§ **Written problem**
Convert the entries from the start through the line containing "click(1438, 54)" into a two-column CSV with the header `instruction,response`, one row per entry. Put each entry's text and its answer in separate double-quoted fields, replacing line breaks with spaces.

§ **Dataset content**
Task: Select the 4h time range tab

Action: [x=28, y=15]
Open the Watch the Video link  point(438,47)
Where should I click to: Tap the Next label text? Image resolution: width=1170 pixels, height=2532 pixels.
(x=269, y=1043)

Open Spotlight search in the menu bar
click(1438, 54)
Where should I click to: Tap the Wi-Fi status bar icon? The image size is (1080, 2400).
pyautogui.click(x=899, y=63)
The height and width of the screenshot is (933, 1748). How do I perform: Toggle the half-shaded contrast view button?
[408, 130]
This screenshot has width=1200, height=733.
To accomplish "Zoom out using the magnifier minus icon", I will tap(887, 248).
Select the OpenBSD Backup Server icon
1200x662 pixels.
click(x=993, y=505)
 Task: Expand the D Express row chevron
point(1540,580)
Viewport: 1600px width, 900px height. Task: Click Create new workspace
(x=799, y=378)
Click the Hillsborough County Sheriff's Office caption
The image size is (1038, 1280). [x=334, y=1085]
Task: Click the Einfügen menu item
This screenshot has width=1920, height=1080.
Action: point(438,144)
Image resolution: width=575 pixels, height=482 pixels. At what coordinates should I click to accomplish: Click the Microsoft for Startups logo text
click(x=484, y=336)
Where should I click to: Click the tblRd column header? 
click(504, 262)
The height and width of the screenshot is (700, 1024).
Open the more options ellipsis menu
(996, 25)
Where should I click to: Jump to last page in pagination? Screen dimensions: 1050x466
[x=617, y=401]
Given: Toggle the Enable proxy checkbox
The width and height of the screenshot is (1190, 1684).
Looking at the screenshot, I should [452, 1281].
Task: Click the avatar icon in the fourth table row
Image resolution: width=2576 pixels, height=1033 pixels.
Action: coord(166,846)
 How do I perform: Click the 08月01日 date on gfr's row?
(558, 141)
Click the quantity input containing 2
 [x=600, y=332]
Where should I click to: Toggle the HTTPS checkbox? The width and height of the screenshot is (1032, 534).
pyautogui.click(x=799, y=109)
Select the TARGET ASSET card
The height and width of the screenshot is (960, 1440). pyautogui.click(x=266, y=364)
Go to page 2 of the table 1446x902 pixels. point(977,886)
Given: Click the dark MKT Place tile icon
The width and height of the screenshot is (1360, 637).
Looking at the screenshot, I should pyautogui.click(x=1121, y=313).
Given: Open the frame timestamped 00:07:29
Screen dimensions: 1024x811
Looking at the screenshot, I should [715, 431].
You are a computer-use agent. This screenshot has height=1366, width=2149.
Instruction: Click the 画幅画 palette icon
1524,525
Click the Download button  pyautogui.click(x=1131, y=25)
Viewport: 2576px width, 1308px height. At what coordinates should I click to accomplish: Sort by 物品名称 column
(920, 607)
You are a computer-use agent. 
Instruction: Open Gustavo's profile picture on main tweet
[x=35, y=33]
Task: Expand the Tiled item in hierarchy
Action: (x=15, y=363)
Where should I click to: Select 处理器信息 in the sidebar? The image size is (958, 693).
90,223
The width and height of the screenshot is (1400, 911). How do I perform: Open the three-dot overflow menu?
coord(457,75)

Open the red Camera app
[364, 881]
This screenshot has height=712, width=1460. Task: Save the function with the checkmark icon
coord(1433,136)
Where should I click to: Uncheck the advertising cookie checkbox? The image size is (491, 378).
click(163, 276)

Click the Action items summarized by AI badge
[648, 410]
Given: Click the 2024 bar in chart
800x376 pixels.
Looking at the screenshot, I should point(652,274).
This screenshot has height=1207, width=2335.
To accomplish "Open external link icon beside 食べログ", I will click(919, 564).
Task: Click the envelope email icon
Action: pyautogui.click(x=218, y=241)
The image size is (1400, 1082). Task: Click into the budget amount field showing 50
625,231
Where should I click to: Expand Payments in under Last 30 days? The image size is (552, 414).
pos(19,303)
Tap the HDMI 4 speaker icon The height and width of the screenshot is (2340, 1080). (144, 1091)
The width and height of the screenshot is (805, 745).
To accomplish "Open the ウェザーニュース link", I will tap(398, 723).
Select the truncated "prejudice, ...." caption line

§ **Reply**
instruction,response
"Task: Select the 4h time range tab","Action: [x=28, y=15]"
"Open the Watch the Video link","point(438,47)"
"Where should I click to: Tap the Next label text? Image resolution: width=1170 pixels, height=2532 pixels.","(x=269, y=1043)"
"Open Spotlight search in the menu bar","click(1438, 54)"